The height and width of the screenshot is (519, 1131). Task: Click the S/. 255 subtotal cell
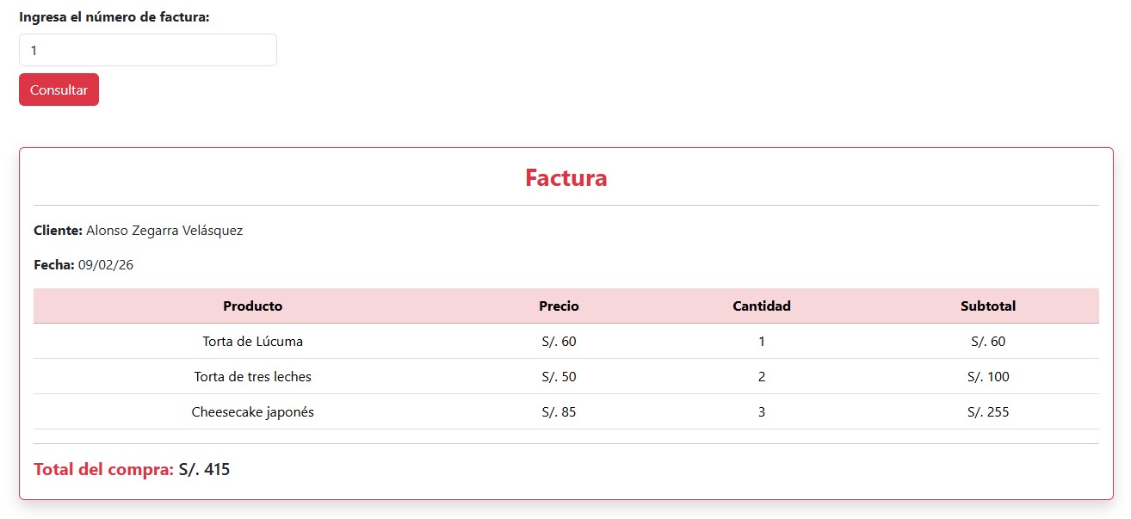(x=987, y=412)
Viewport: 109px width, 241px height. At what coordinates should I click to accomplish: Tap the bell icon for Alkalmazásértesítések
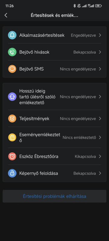(x=12, y=35)
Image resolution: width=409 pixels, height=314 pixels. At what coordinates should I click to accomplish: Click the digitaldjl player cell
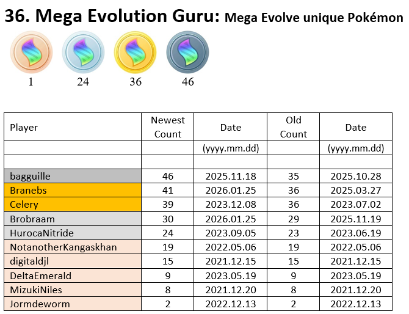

▶ _TASK DETAILS_:
Copy the lines above word for word, leaving out the pictures.

▶ _OUTPUT OF THE TASK_:
The height and width of the screenshot is (519, 1131). Task: Click the S/. 255 subtotal cell
(x=987, y=412)
Viewport: 109px width, 241px height. At what coordinates should I click to accomplish: Tap the bell icon for Alkalmazásértesítések
(x=12, y=35)
Image resolution: width=409 pixels, height=314 pixels. At what coordinates should I click to accomplish: Click the digitaldjl player cell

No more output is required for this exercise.